### Supplied data
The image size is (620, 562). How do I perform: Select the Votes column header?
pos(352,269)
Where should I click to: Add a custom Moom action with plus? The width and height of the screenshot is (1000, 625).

* * *

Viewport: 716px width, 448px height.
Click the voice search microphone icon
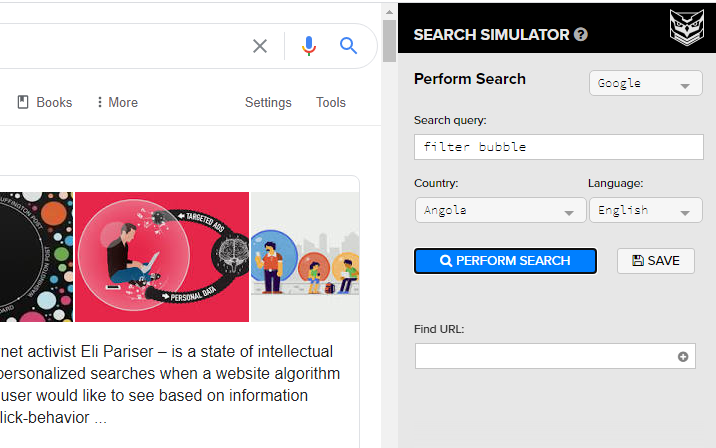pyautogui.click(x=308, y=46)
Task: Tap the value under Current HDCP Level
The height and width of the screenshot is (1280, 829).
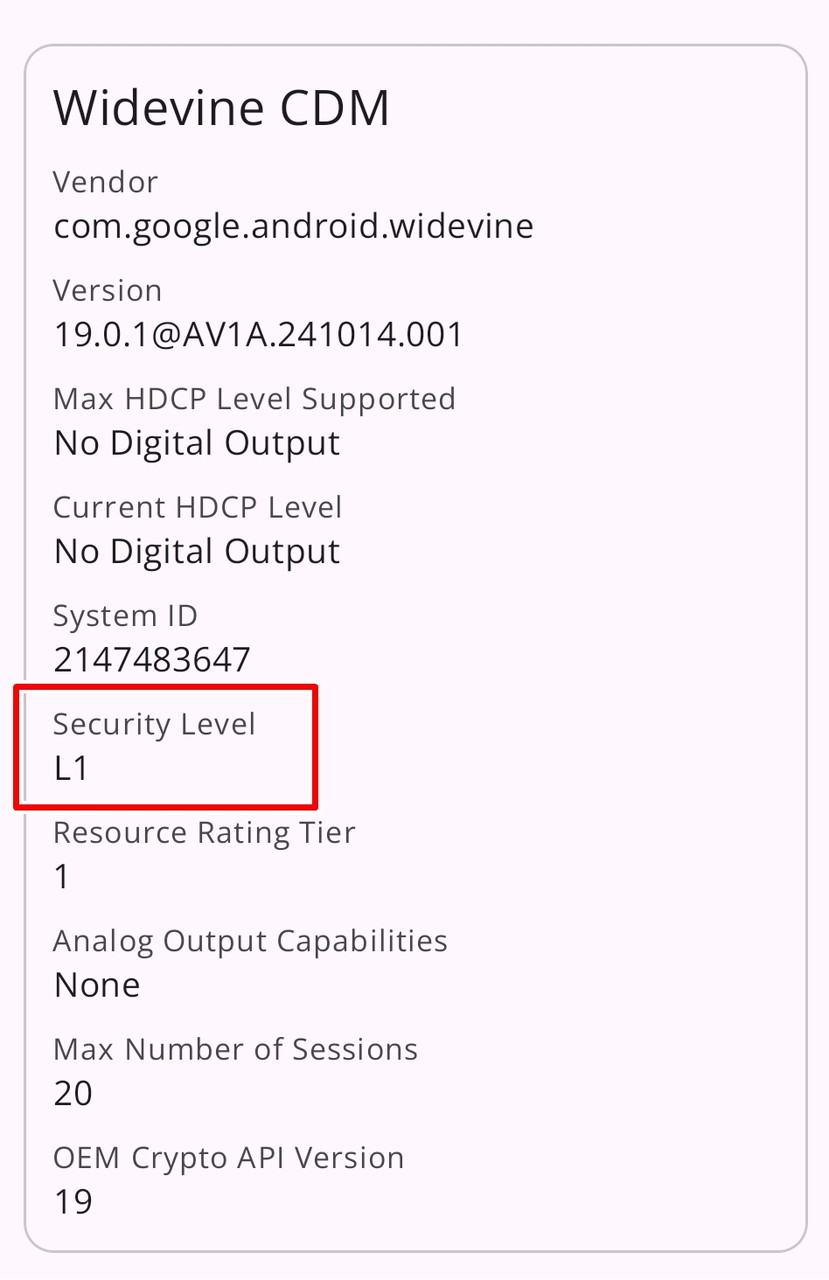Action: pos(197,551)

---

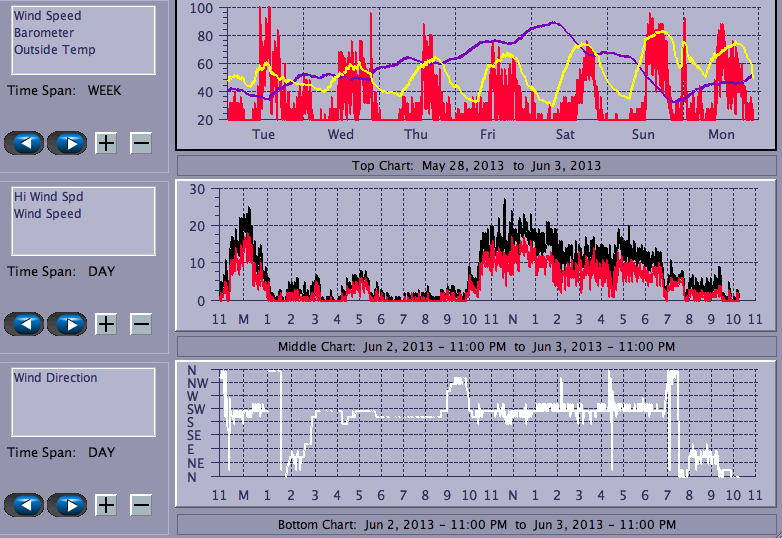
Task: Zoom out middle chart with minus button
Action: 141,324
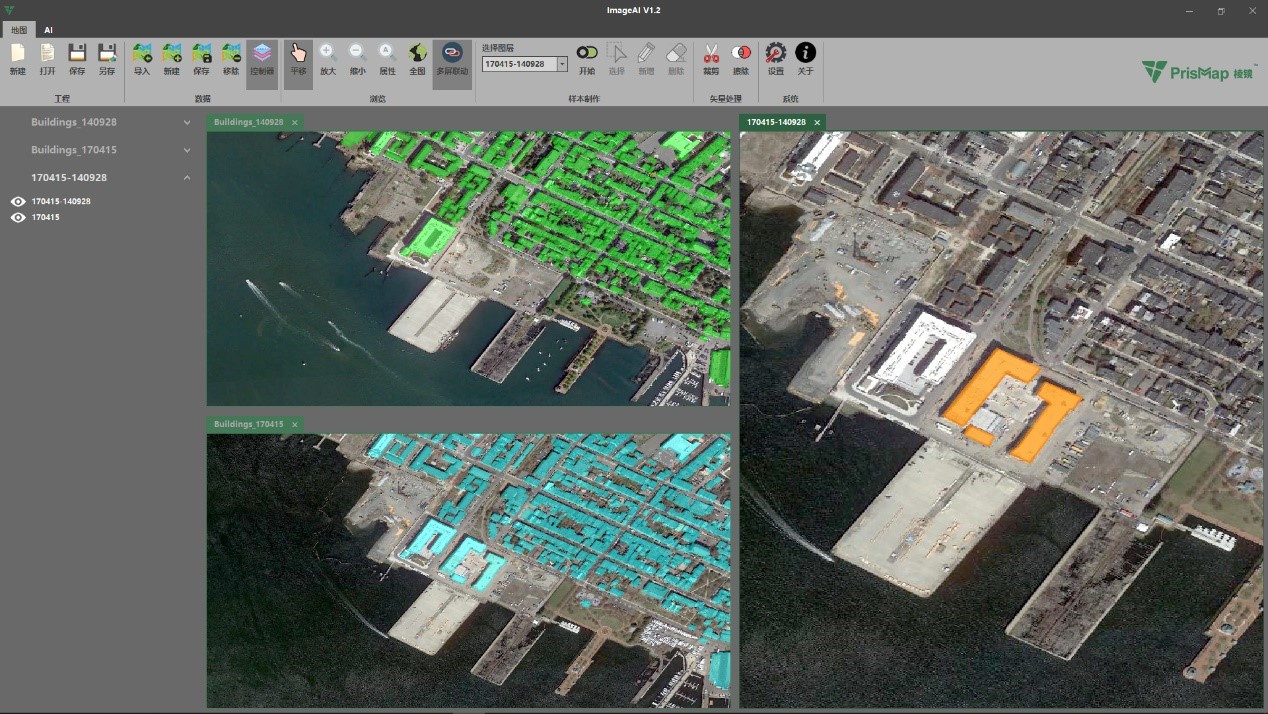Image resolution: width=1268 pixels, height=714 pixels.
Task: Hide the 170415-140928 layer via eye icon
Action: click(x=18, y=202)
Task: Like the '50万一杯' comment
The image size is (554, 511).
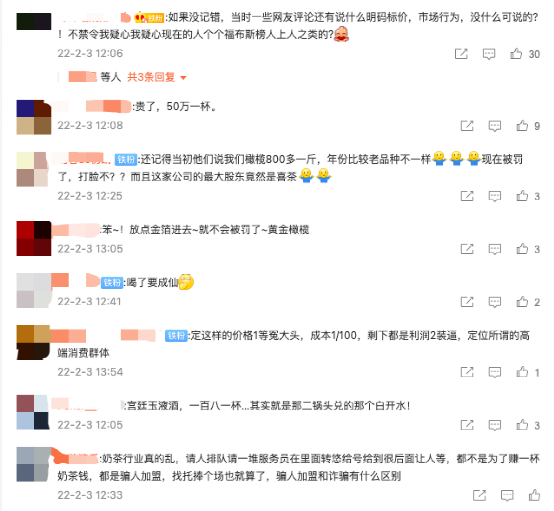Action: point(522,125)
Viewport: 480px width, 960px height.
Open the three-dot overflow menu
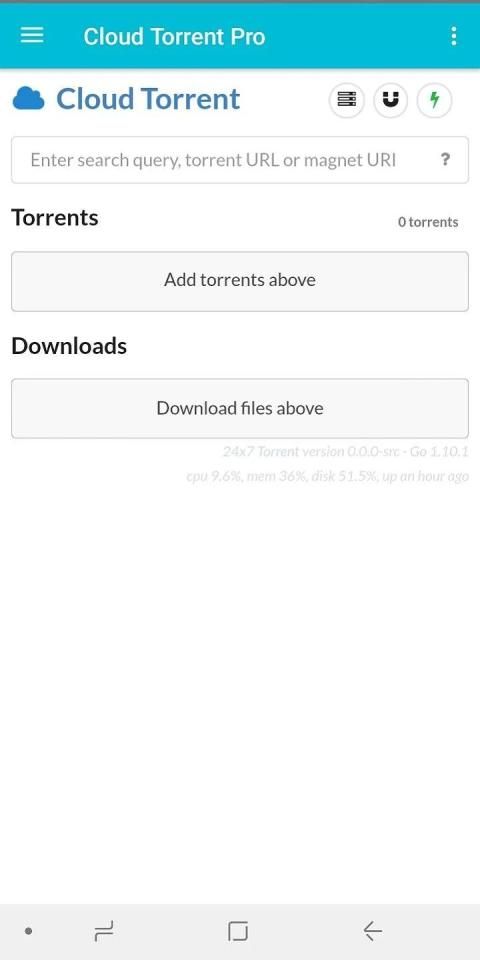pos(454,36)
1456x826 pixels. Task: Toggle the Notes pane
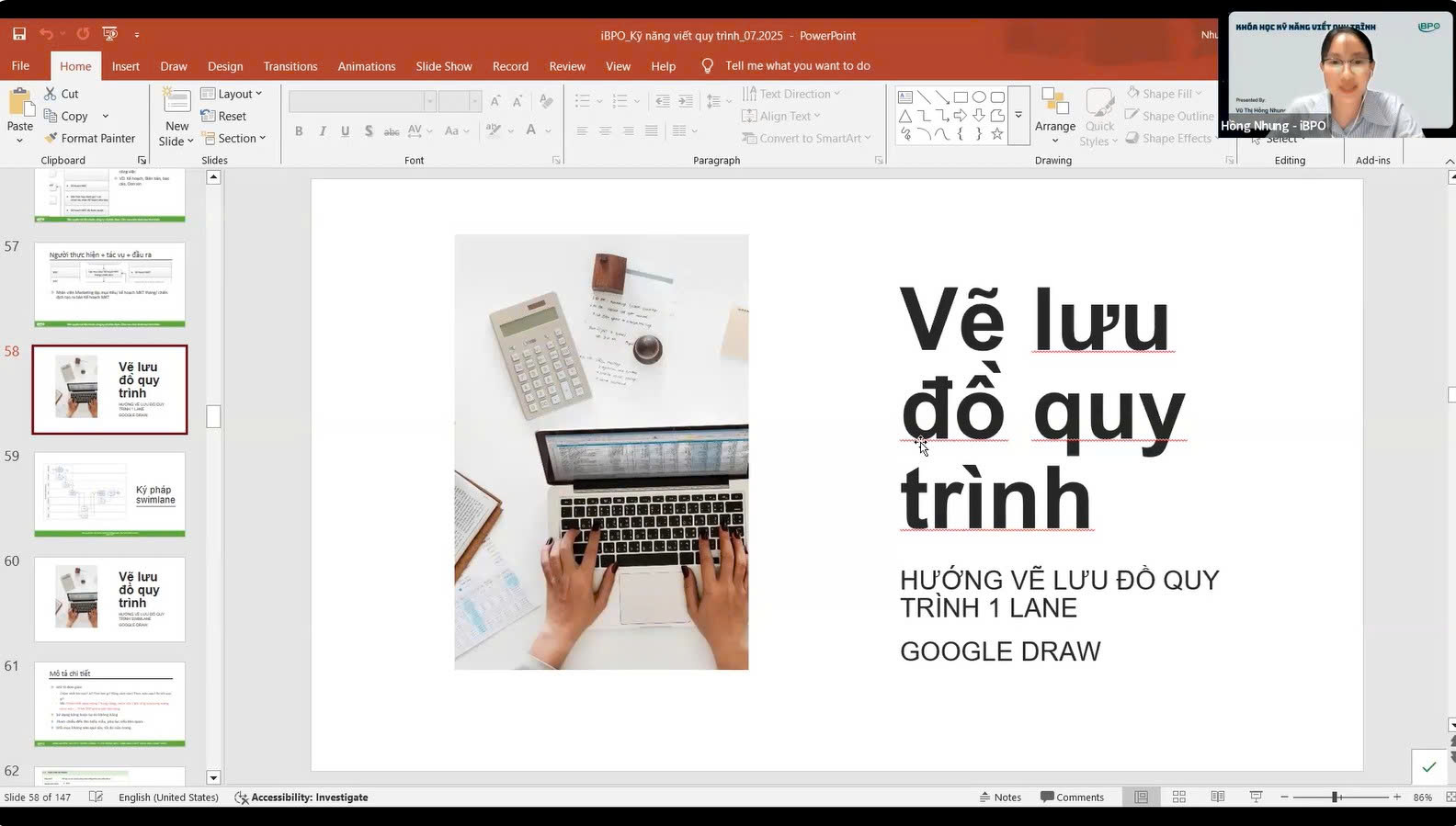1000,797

### Your instructions
Go through the listing and copy each line with the string "Viewport".

### Task solution
Viewport: 716px width, 448px height.
Viewport: 480px width, 960px height.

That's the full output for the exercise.